Peripheral nerve injury leads to neuropathic pain, but the underlying mechanisms are not clear. The TRPV1 channel expressed by nociceptors is one receptor for noxious heat and inflammatory molecules. Lumbar 4 (L4) spinal nerve ligation (SNL) in mice induced persistent heat hyperalgesia 4 to 10 days after injury. The heat hypersensitivity was completely reversed by the TRPV1 antagonist A-425619. Furthermore, DRG neurons were isolated from the injured L4 ganglia or adjacent L3 ganglia 4 to 10 days after L4 SNL. Whole-cell patch-clamp recordings were performed and heat stimuli (22 degrees C to 50 degrees C/3 s) were applied to the soma. Neurons were classified by soma size and isolectin-B4 (IB4) binding. Among directly injured L4 neurons, SNL increased the percentage of small-diameter IB4-positive neurons that were heat-sensitive from 13% (naive controls) to 56% and conversely decreased the proportion of small IB4-negative neurons that were heat-sensitive from 66% (naive controls) to 34%. There was no change in IB4 binding in neurons from the injured ganglia. Surprisingly, in neurons from the adjacent L3 ganglia, SNL had no effect on the heat responsiveness of either IB4-positive or negative small neurons. Also, SNL had no effect on heat responses in medium-large-diameter neurons from either the injured or adjacent ganglia.

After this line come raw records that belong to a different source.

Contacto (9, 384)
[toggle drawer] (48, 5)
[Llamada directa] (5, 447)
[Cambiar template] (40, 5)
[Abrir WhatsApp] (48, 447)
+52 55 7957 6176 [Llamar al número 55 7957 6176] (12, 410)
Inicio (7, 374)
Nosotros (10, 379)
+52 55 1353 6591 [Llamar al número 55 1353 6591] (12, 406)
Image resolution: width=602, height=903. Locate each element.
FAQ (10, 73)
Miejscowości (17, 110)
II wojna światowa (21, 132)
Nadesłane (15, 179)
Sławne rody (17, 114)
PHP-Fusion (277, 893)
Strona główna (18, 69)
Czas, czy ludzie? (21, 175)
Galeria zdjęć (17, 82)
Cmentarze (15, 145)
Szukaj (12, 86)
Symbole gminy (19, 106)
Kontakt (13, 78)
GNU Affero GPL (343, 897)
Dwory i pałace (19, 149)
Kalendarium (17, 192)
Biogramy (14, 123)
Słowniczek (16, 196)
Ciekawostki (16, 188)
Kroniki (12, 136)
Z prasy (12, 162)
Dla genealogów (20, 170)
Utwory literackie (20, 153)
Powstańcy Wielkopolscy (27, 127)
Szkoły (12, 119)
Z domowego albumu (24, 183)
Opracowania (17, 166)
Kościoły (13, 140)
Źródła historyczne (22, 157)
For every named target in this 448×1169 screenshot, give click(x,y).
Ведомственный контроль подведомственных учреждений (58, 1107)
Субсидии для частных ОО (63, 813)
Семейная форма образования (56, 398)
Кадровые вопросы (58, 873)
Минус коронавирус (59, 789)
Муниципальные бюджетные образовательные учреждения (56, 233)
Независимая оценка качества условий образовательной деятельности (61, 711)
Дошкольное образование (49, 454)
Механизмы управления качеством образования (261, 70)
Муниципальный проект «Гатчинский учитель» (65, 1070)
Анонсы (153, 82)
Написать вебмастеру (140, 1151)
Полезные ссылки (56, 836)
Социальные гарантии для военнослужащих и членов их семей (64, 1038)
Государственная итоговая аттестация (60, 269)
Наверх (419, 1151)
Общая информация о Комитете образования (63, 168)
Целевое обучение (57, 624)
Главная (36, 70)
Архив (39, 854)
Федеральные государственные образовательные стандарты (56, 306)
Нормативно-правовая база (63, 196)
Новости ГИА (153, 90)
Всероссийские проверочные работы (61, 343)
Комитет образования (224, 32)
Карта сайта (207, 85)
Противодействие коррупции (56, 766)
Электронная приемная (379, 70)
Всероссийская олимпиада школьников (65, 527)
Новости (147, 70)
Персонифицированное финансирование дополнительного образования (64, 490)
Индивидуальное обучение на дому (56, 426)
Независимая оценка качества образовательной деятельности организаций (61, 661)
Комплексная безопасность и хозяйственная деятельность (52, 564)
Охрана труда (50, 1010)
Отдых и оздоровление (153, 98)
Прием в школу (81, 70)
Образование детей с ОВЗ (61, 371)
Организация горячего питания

TRPV1 function is upregulated in IB4-positive sensory neurons, and TRPV1 is responsible for the behavioral heat hypersensitivity in the spinal nerve ligation model. Because IB4-positive neurons may contribute to the emotional perception of pain, TRPV1 antagonists, targeting both sensory and affective pain components, could have broad analgesic effects.